No longer do we fight the demons of the past – child labor, 40-hour workweek, vacation time, etc. We’ve moved forward and progressed, taking up the banner for today’s working class men and women on key fronts such as health care, fair and equitable pay, respectful treatment, short staffing, forced overtime and job and retirement security for all its members.
As the global economy evolves and the federal government and multi-national corporations back away from providing health care, retirement plans and job security for employees, Unions such as the USW are more vital than ever.
It’s fitting that the Declaration of Independence was signed in the gathering hall of the local Philadelphia Guild of Carpenters in 1776. After all, the promise of life, liberty and the pursuit of happiness are only meaningful when workers are able to reap the just rewards of their labors.
While America’s Founding Fathers could not have anticipated the impact of industrialization, automation or globalization on working people, the USW continues to uphold their promise for a better, more democratic future, even in today’s rapidly changing workplace.
Affiliations of skilled workers, called "craftsmen guilds," are one of the oldest forms of Unions. Modern Unions, like the United Steelworkers, first emerged during the industrial revolution of the mid-to-late 1800’s to counterbalance the wealth and power of a very few industrialists, as well as to battle the widespread poverty, misery and abuse of most workers.

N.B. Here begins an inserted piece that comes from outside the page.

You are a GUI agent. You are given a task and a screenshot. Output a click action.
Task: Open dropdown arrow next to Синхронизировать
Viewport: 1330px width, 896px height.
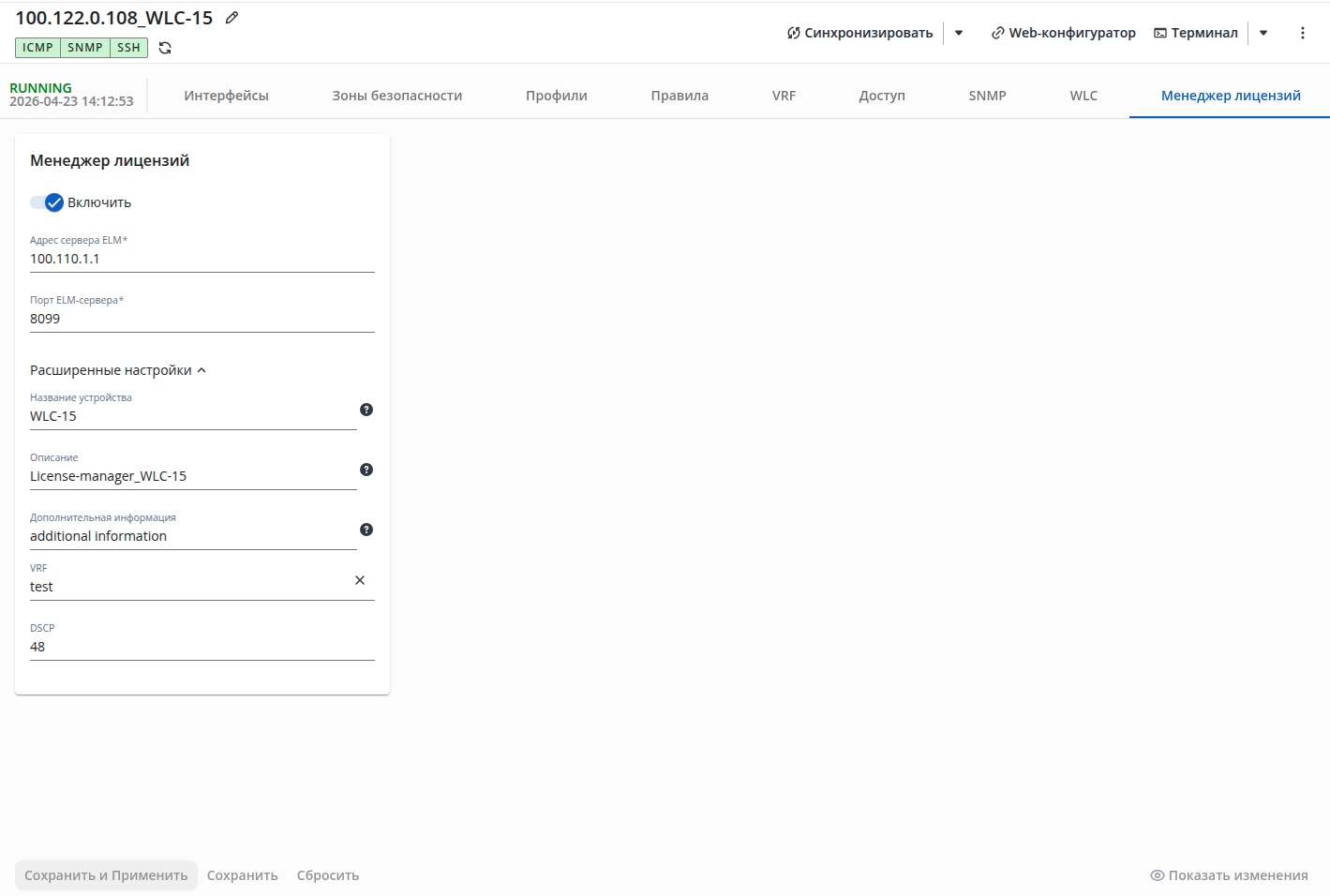959,33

At the turn of the 19th Century, it was not uncommon for people to work 12-, to 14-hour daily shifts in unsafe conditions for little pay. Child labor also was rampant. Although protests were attempted, the law favored the industrialists and labor was repeatedly put down, sometimes by government military action.
In 1914, amidst a groundswell of public outrage, the Federal Government passed the Clayton Act which specified, "the labor of a human being is not a commodity or article of commerce." This key legal definition, which reaffirmed our Founding Fathers’ vision, opened the way for today’s Unions.
It was in this historical context that the USW first began its organizing efforts in 1936 as an international organization, spanning the United States and Canada. By 1942, the USW had accumulated more than 700,000 members and formally adopted a constitution under the banner of the Congress of Industrial Organizations (CIO).